2026 animated film by Leah Nelson

Tangles is a 2026 adult animated biographical drama film directed by Leah Nelson, co-written with Sarah Leavitt and Trev Renney, based on Leavitt's graphic novel Tangles: A Story About Alzheimer's, My Mother and Me. It stars Julia Louis-Dreyfus, Abbi Jacobson, Bryan Cranston, Beanie Feldstein, Seth Rogen, Samira Wiley, Pamela Adlon, Sarah Silverman, Bowen Yang, and Wanda Sykes.

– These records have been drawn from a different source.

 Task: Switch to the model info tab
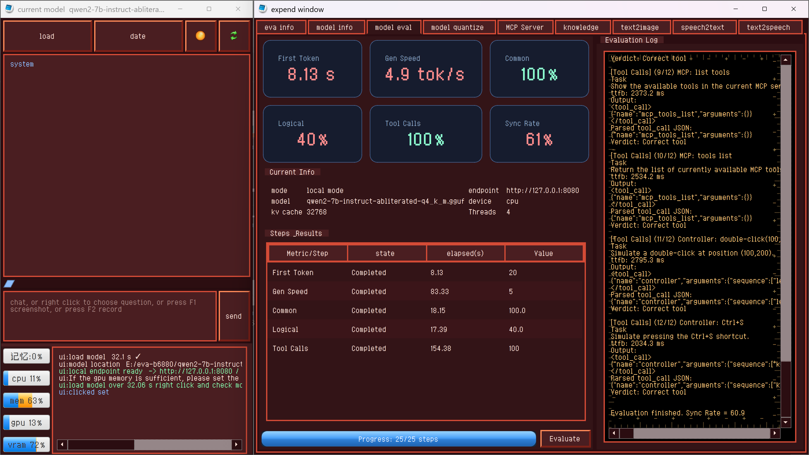[334, 27]
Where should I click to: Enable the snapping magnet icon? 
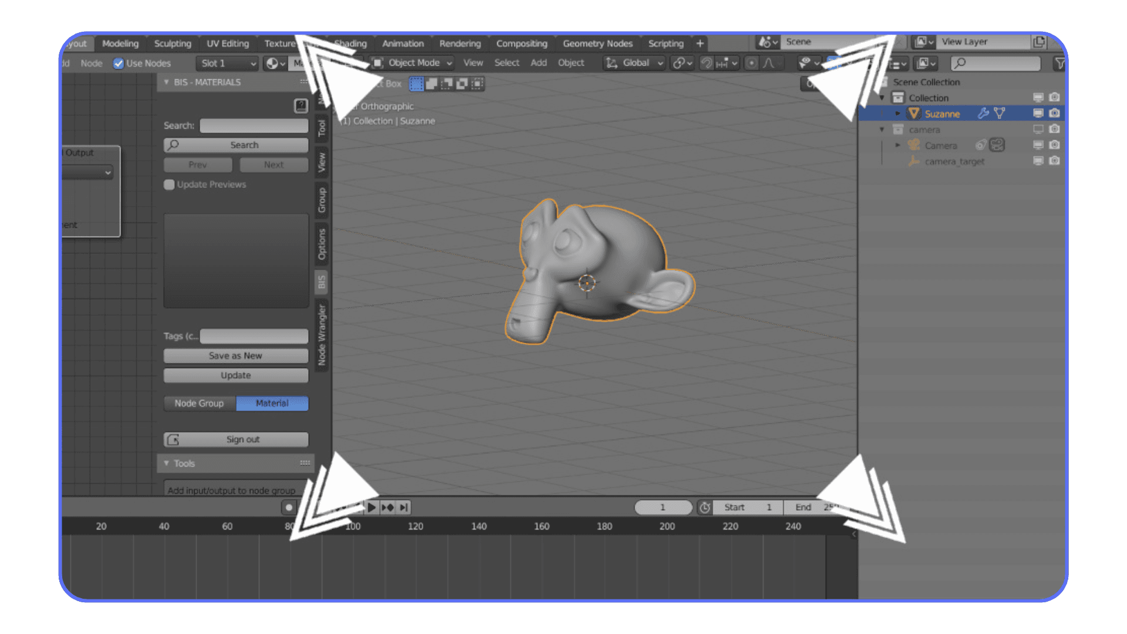(x=707, y=63)
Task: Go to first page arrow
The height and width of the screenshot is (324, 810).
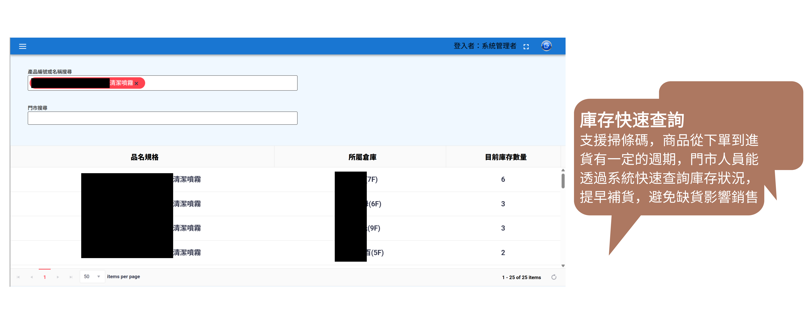Action: tap(18, 277)
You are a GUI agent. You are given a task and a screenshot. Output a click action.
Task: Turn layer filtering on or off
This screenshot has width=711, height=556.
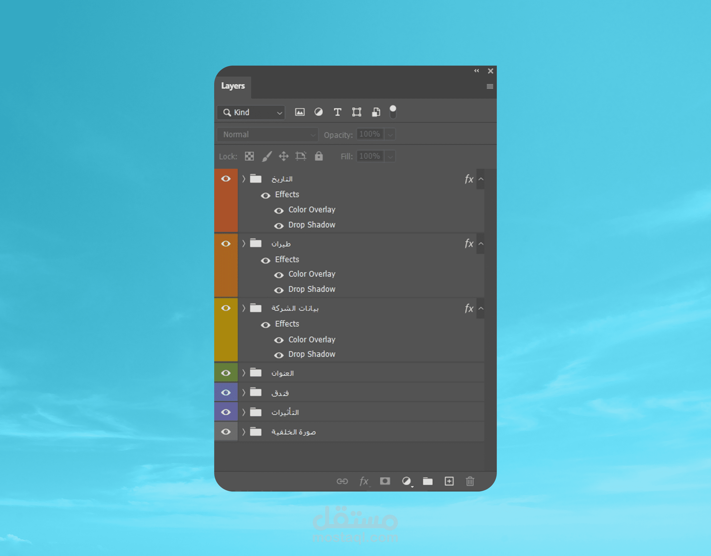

The film had its world premiere at the Special Screenings section of the 2026 Cannes Film Festival on May 14, where it was nominated for the Caméra d'Or and the Queer Palm.

==Premise==
When Alzheimer's disease begins to strip away Midge's vibrant personality, her daughter Sarah, a headstrong young woman, is forced to return to her oddball family in the conservative small town she recently fled in order to care for her. She quickly realizes she must accept the cruel and warped reality of the disease — and the imperfect beauty of her family — in order to become the daughter they need.

==Voice cast==
- Abbi Jacobson as Sarah
  - Fern Grandin as Young Sarah
- Julia Louis-Dreyfus as Midge
- Bryan Cranston as Rob
- Samira Wiley as Donimo
- Beanie Feldstein as Hannah
- Seth Rogen as Zach
- Pamela Adlon as Aunt Debbie
- Sarah Silverman as Aunt Sukey
- Bowen Yang as Dale
- Wanda Sykes as Paula
- Phil Rosenthal as Rabbi
- Adam Shapiro as Gregory
- Pat Finn as Agent Nelson
- Sugar Lyn Beard as Flight Attendant

==Production==
In April 2024, it was announced that Julia Louis-Dreyfus would produce and star in an animated adaptation of Tangles: A Story About Alzheimer's, My Mother and Me, which would be co-written by Sarah Leavitt, the author of the graphic novel. The rest of the cast was also revealed with the announcement.

==Release==
Tangles premiered at the Special Screenings section at the 2026 Cannes Film Festival on May 14, where it received a 7-minute standing ovation. In August 2026, Independent Film Company acquired distribution rights to the film, with a planned Oscar qualifying release in late 2026 prior to a wider release in 2027.

It will have its North American premiere in the Centrepiece program at the 2026 Toronto International Film Festival.

==Reception==
On review aggregator website Rotten Tomatoes, the film holds an approval rating of 100% based on 17 reviews, with an average rating of 8.0/10.